How to complete this task
Look for the line with "How do I perform: Save"; please transcribe it and every later line in the entries exactly, up to the end, leaving pictures out.

[Data items]
========================
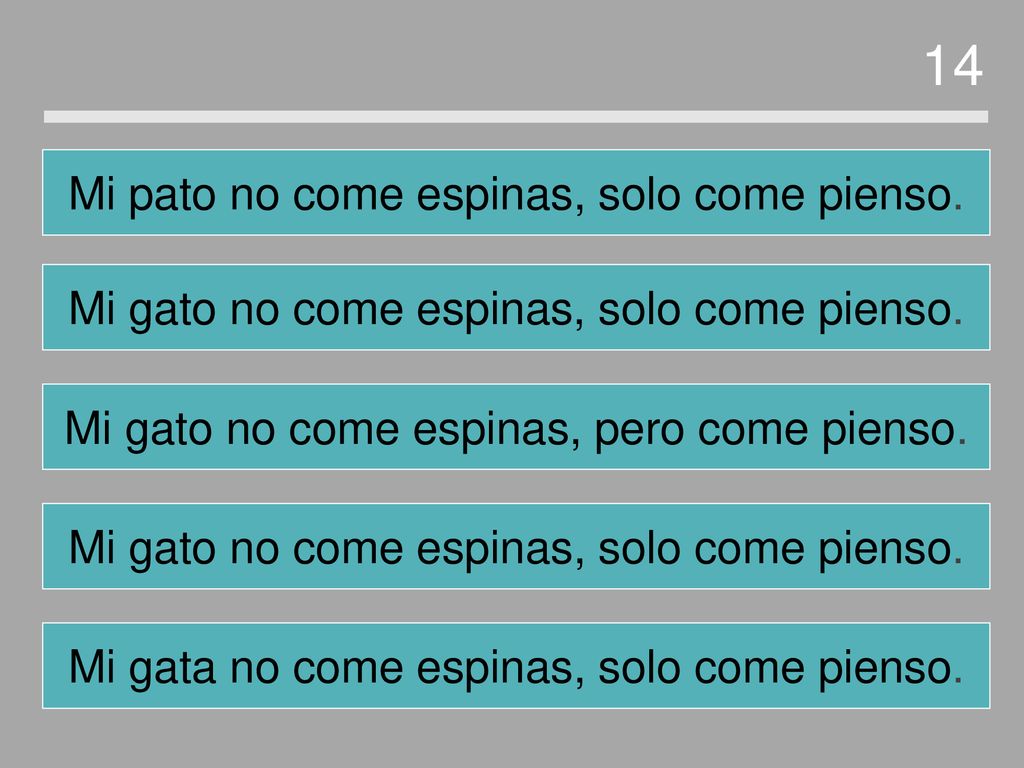Click "espinas" in the "Mi pato" sentence
This screenshot has height=768, width=1024.
[x=500, y=195]
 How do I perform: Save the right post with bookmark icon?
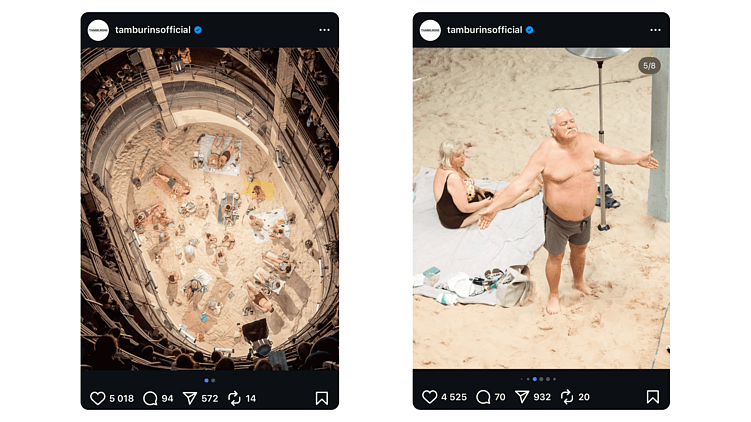coord(653,397)
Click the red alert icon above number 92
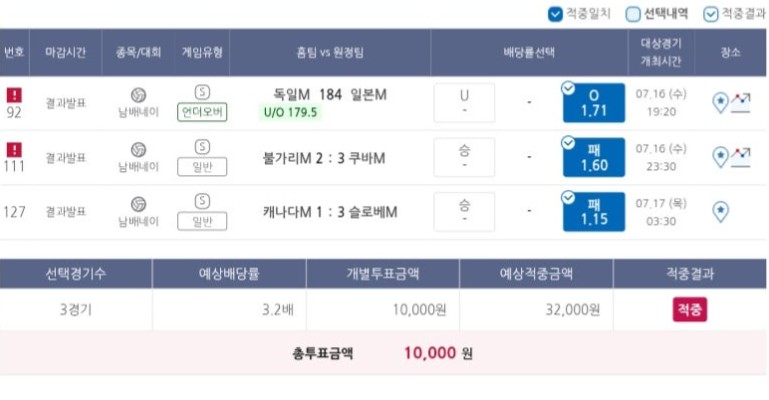Image resolution: width=769 pixels, height=400 pixels. 14,95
========================
Answer for this exercise
 How do I perform: Save the right post with bookmark icon?
coord(653,397)
Click the red alert icon above number 92
Image resolution: width=769 pixels, height=400 pixels. 14,95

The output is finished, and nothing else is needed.